■ Exercise task 1 ■
From the rrdtool thread below, list each setting the original poster used in the example, with its value.
■ Exercise task 2 ■
Answer these from the rrdtool thread below:
(a) Which rrdtool version is the original poster using?
(b) What is the resolution of the temperature sensor?
(c) What does the reply suggest plotting to make the behavior easier to understand?
■ Exercise task 3 ■
Carry the rrdtool thread below forward from its final line.

[rrd-users] False positives with aberrant behavior detection

Mon Aug 16 18:02:25 CEST 2010

Hi Mike,

On Mon, Aug 16, 2010 at 07:27:14AM -0700, Mike Schilli wrote:
> 
> I'm trying to get aberrant behavior detection to work with rrdtool
> 1.3.8, but can't find a combination of alpha, beta, and gamma that gets
> me proper detection without an unacceptable number of false positives.
> 
> Here's the graph I got so far:
> 
>      http://perlmeister.com/tmp/rrdhelp.jpg

This would be easier for you to understand (why it's doing what it
does) if you plot the confidence band - i.e., the line above and
below the hwpreduct value that the observations must exceed to be
considered a violation.

> The data is from a temperature sensor, which has a resolution of .5
> degrees Celsius. The data covers 7 days [1] and the rrdtool commands
> I've used are available at [2]. For this example, I've used alpha=0.5,
> beta=0.5, gamma=0.5, with a seasonal period of 60*24 (one day in
> one-minute steps).
> 
> What I've noticed so far:
> 
> * The green line (rrdtool's prediction) is only available after the 3rd
>    day. What's the reason for that?

Prediction, i.e, the "hwpredict" value, is based on past observations;
the algorithm needs prior data points to predict, therefore there is
some time to bootstrap it for operations.  Once the HWPREDICT RRA is
populated though, you won't have to wait again (as long as you don't
have gaps in your data points/observations.)

> * There's a clear jump in the middle of the graph which goes undetected.

■ Data lines ■

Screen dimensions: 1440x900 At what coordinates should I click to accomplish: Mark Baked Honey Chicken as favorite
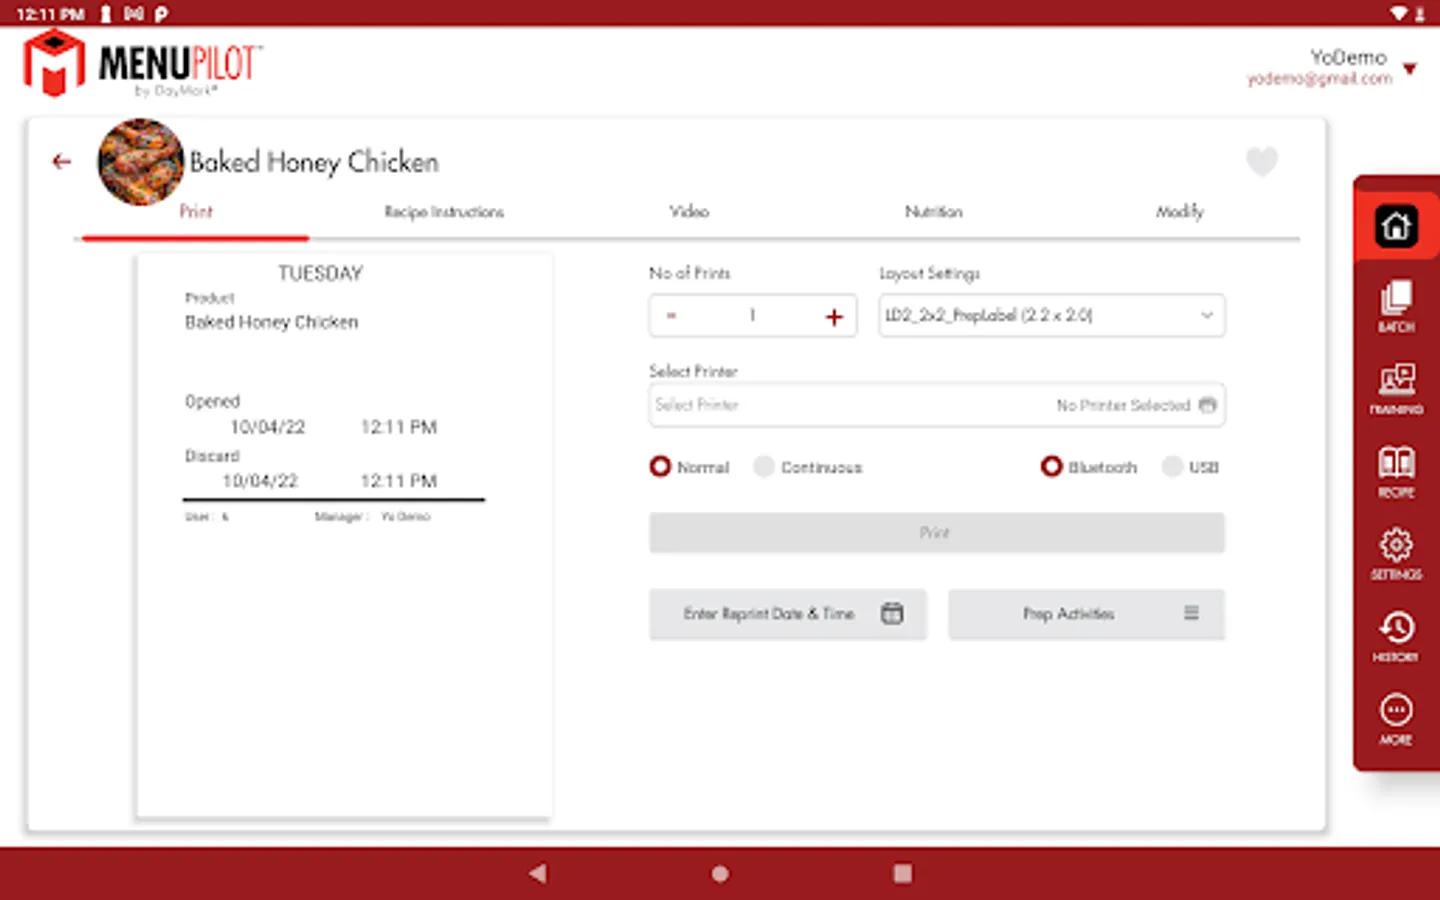[x=1262, y=161]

■ Task result 1 ■
alpha = 0.5
beta = 0.5
gamma = 0.5
seasonal period = 60*24 (one day in one-minute steps)

■ Task result 2 ■
(a) rrdtool 1.3.8
(b) .5 degrees Celsius
(c) The confidence band, meaning the line above and below the hwpredict value that observations must exceed to count as a violation.

■ Task result 3 ■
This can happen (by design) if you have the H-W RRD attributes set to
only consider it errant if `n' samples fall outside the expected range
within the configured window of points - since this is a very short
duration anomaly (perhaps only one data point), it is not reported
as an error.  That's configurable - see the "threshold" value you
set in the FAILURES RRA.  The default is that 7 observations of 9
must be out of the confidence band before it is reported as a failure
(vs. the predicition).

> * There's a high number of false positives, starting after the spike,
> and continuing until the end of the graph. I've tried various
> combinations of alpha, beta, and gamma to get rid of them but without
> success.

This would be easier to understand if you plot the confidence band.
It looks to me like your band is way too tight.

If you haven't already, I suggest reading Jake Brutlag's orginal
paper, available online from the LISA 2000 Conference:

   "Aberrant Behavior Detection in Time Series for Network Service Monitoring"
   http://www.usenix.org/events/lisa00/brutlag.html

I've also done some work in which we used this H-W implentation
for evaluation of our method; might be helpful:

   "A Signal Analysis of Network Traffic Anomalies"
   http://pages.cs.wisc.edu/~pb/paper_imw_02.pdf (sample parameters page 11 - 300 second step, IIRC)

   "Traffic Anomaly Detection at Fine Timescales with Bayes Nets"
   http://pages.cs.wisc.edu/~pb/icimp08_final.pdf (sample parameters page 8 - 1 second step)

Note that the HW parameters can be very sensitive to your "step" value.
So, don't expect defaults to work if they were meant for a 300 second
step, and you're using a 60 second step... as usual, it's best to
understand them completely to choose reasonable values.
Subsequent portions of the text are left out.